Stored data>
__________________________________________________
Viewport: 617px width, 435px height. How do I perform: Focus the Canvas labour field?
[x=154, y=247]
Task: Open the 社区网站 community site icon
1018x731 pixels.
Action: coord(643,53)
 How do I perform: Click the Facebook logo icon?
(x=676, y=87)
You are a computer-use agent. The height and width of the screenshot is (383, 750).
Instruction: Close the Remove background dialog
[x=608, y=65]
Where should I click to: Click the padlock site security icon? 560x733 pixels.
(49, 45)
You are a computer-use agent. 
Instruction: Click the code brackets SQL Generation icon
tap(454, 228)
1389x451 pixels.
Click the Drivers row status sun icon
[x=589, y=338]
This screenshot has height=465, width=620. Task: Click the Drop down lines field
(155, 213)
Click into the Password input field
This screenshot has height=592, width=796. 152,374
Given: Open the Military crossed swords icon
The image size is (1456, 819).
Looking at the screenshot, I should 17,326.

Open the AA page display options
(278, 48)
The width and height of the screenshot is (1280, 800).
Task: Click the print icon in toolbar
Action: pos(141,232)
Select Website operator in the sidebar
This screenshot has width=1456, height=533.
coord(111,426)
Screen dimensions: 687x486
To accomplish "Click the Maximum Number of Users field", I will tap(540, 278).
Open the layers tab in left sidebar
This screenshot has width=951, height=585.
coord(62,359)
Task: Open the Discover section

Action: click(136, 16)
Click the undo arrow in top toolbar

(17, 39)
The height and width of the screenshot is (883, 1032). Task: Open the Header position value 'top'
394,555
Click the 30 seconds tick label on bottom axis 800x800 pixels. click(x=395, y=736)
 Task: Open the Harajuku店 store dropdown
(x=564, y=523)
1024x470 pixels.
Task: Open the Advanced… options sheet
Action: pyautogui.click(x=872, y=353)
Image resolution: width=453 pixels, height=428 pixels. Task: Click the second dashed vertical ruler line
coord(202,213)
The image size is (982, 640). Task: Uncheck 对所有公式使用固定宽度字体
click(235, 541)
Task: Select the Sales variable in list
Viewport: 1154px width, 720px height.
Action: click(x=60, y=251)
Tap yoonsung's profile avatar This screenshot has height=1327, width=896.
__________________________________________________
Brief> Your reply should consist of the records, duplicated exactly.

Finished exercise>
Viewport: 617px width, 435px height. How do I perform: Focus the Canvas labour field?
[x=154, y=247]
Task: Open the 社区网站 community site icon
1018x731 pixels.
Action: coord(643,53)
 How do I perform: Click the Facebook logo icon?
(x=676, y=87)
You are a computer-use agent. The height and width of the screenshot is (383, 750).
Instruction: Close the Remove background dialog
[x=608, y=65]
Where should I click to: Click the padlock site security icon? 560x733 pixels.
(49, 45)
You are a computer-use agent. 
Instruction: Click the code brackets SQL Generation icon
tap(454, 228)
1389x451 pixels.
Click the Drivers row status sun icon
[x=589, y=338]
This screenshot has height=465, width=620. Task: Click the Drop down lines field
(155, 213)
Click into the Password input field
This screenshot has height=592, width=796. 152,374
Given: Open the Military crossed swords icon
The image size is (1456, 819).
Looking at the screenshot, I should 17,326.

Open the AA page display options
(278, 48)
The width and height of the screenshot is (1280, 800).
Task: Click the print icon in toolbar
Action: pos(141,232)
Select Website operator in the sidebar
This screenshot has width=1456, height=533.
coord(111,426)
Screen dimensions: 687x486
To accomplish "Click the Maximum Number of Users field", I will tap(540, 278).
Open the layers tab in left sidebar
This screenshot has width=951, height=585.
coord(62,359)
Task: Open the Discover section

Action: click(136, 16)
Click the undo arrow in top toolbar

(17, 39)
The height and width of the screenshot is (883, 1032). Task: Open the Header position value 'top'
394,555
Click the 30 seconds tick label on bottom axis 800x800 pixels. click(x=395, y=736)
 Task: Open the Harajuku店 store dropdown
(x=564, y=523)
1024x470 pixels.
Task: Open the Advanced… options sheet
Action: pyautogui.click(x=872, y=353)
Image resolution: width=453 pixels, height=428 pixels. Task: Click the second dashed vertical ruler line
coord(202,213)
The image size is (982, 640). Task: Uncheck 对所有公式使用固定宽度字体
click(235, 541)
Task: Select the Sales variable in list
Viewport: 1154px width, 720px height.
Action: click(x=60, y=251)
Tap yoonsung's profile avatar This screenshot has height=1327, width=896.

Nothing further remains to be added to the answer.